December 6, 2011 at 5:50 am
honza.mf (12/6/2011)
Probably I will use right joins and nested joins only in case of self-defense. I prefer the readability and I think from left to right.
Absolutely true. This question was intended to illustrate how a real-life problem sometimes forces you to choose the lesser of two evils. Both nested joins and right outer joins reduce readability and ease of understanding of a query - so pick your poison. I have been in this position a few times, and whatever I chose, I always felt it was not the optimal choice.
BTW, now that I no longer have to support SQL Server 2000, I can use a better solution using a Common Table Expression:
WITH CustomersWithRecentOrders AS
(SELECT c.Name, o.OrderDate, c.SalesRep
FROM dbo.Customers AS c
INNER JOIN dbo.Orders AS o
ON o.CustomerID = c.CustomerID
AND o.OrderDate > DATEADD(month, -4, CURRENT_TIMESTAMP))
SELECT e.Name AS SalesRep, co.Name AS Customer, co.OrderDate
FROM dbo.Employees AS e
LEFT JOIN CustomersWithRecentOrders AS co
ON co.SalesRep = e.EmployeeID
WHERE e.Position = 'SalesRep';
Note that this query does NOT produce the exact same execution plan as the original, but it DOES produce the exact same results. And of all the options, I think this one is the most readable.

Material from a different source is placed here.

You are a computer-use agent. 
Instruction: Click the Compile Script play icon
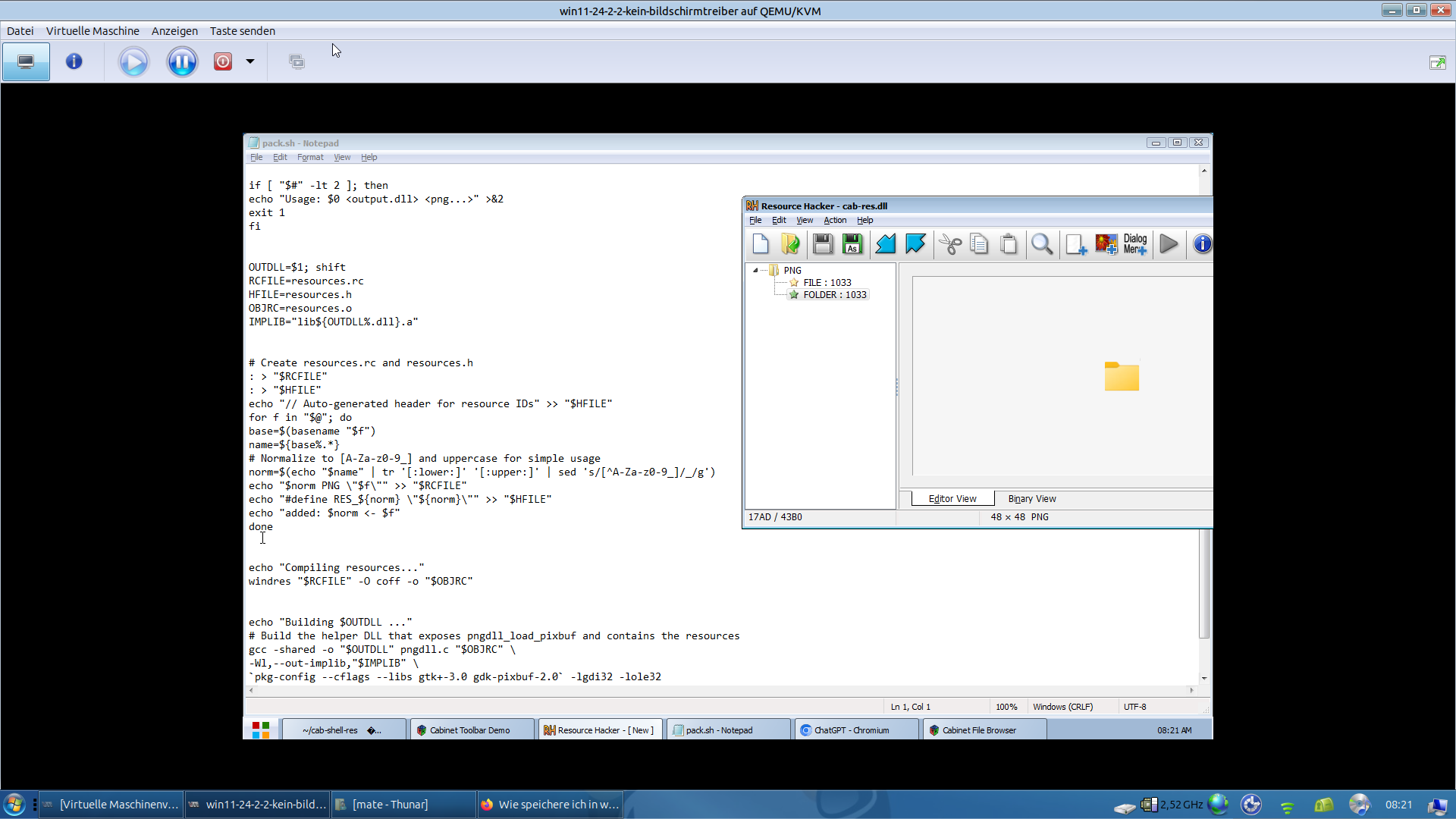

December 6, 2011 at 5:51 am
SQL Kiwi (12/6/2011)
Hi Hugo,Writing a question to demonstrate the equivalence of SQL expressions is very brave, so well done for that. Small point: in the explanation you say, "the only way to rewrite the query is to reverse the table order", but this code expresses the same SQL semantic I think:
Would this not work as well?
;WITH cte_Subquery AS
(SELECT c.SalesRep, c.Name, o.OrderDate
FROM dbo.Customers AS c
INNER JOIN dbo.Orders AS o
ON o.CustomerID = c.CustomerID
AND o.OrderDate > DATEADD(month, -4, CURRENT_TIMESTAMP))
SELECT e.Name AS SalesRep, s.Name AS Customer, s.OrderDate
FROM dbo.Employees AS e
LEFT JOIN cte_Subquery AS s
ON e.EmployeeID = s.SalesRep
WHERE e.Position = 'SalesRep';
I always go with CTEs in this situation when possible, but I would love to know if I'm off the mark on this one.
EDIT: Of course I posted this 45 seconds after Hugo beat me to it. At least I know I was thinking along the right lines.
ron
-----
a haiku...
NULL is not zero
NULL is not an empty string
NULL is the unknown
December 6, 2011 at 5:52 am
Good hard question, made me think. I missed it but I did learn something from the excellent explanation. Thanks for submitting.
http://brittcluff.blogspot.com/
December 6, 2011 at 5:58 am
ronmoses (12/6/2011)
Would this not work as well?
Yup! (As you already found out after posting).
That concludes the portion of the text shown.